7.7 Model Evaluation on Test Data
pred_probs <- predict(log_model, newdata = testing, type = "response")
pred_class <- ifelse(pred_probs > 0.5, "High", "Low")
pred_class <- factor(pred_class, levels = c("Low", "High"))
conf_mat <- confusionMatrix(pred_class, testing$WageCategory, positive = "High")
conf_mat## Confusion Matrix and Statistics
##
## Reference
## Prediction Low High
## Low 345 156
## High 110 289
##
## Accuracy : 0.7044
## 95% CI : (0.6734, 0.7341)
## No Information Rate : 0.5056
## P-Value [Acc > NIR] : < 2.2e-16
##
## Kappa : 0.4081
##
## Mcnemar's Test P-Value : 0.005796
##
## Sensitivity : 0.6494
## Specificity : 0.7582
## Pos Pred Value : 0.7243
## Neg Pred Value : 0.6886
## Prevalence : 0.4944
## Detection Rate : 0.3211
## Detection Prevalence : 0.4433
## Balanced Accuracy : 0.7038
##
## 'Positive' Class : High
## roc_obj <- roc(testing$WageCategory, pred_probs)
plot(roc_obj, col = "blue", lwd = 2, main = "ROC Curve")
Figure 7.1: ROC Curve
## Area under the curve: 0.7909The accuracy of the model was .70, meaning the model was accurate 70% of the time.
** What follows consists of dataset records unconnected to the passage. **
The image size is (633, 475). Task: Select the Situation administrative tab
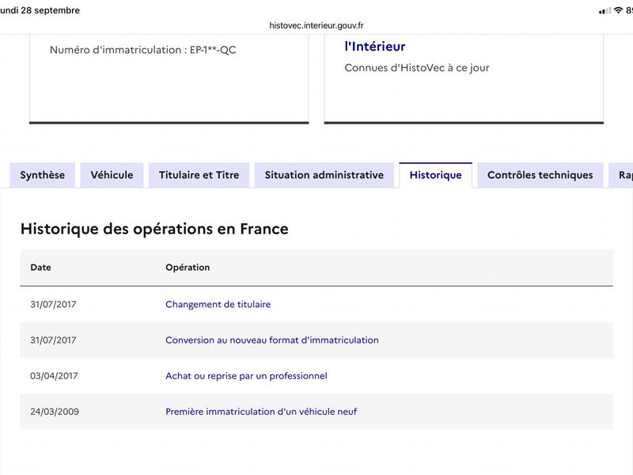coord(324,175)
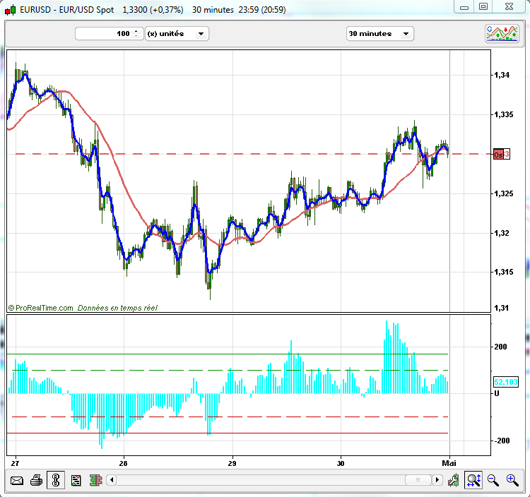This screenshot has width=530, height=497.
Task: Open the ProRealTime.com link on the chart
Action: point(44,308)
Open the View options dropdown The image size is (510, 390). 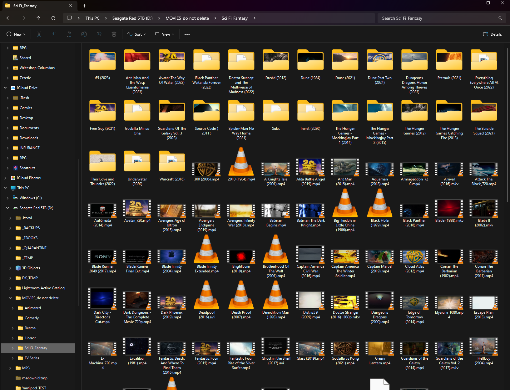pos(165,34)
This is far better than the No Information Rate of roughly 51% (.5056). The sensitivity of the model was .65, meaning that the model accurately identified true high wage earners as high wage earners 65% of the time. The specificity of model was .76, meaning the model accurately identified true low wage earners as low wage earners 76% of the time. The balanced accuracy (the average of the sensitivity and specificity) was .70. The AUC for the ROC is .7909, meaning that the model has good discrimination ability and will accurately discriminate high wage earners from low wage earners around 79% of the time.
7.8 Final Summary
While education, age, and marital status all relate to wage class, education is clearly the most notable predictor. In particular, advanced degrees are very strong predictors - though the two other classes of college-level education are also far stronger than any other predictors. It is unclear how meaningful the relationship of age, overall marital status, and health are to wage status. These three variables are significant, yet their effect sizes are quite small; further research is needed to determine what their relationships to wage status might be.
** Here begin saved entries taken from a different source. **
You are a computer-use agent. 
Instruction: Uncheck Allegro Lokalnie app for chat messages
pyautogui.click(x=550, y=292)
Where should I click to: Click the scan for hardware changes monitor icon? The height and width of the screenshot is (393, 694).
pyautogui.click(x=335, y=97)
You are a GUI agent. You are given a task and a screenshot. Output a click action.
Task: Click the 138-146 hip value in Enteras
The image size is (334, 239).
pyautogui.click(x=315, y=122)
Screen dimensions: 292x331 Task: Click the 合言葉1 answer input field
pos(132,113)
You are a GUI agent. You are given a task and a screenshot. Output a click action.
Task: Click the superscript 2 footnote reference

Overall, my model performed fairly well on unseen data. The accuracy of my model was around 70%, whereas the accuracy of the No Information rate was around 51%. The model, though, identified low wage earners far more accurately than it identified high wage earners. If I were to redo this model, I would remove all the non-significant predictors, since this makes the most sense statistically. If I were looking into a specific question, though (such as the role of education), I might experiment with removing all non-education related variables.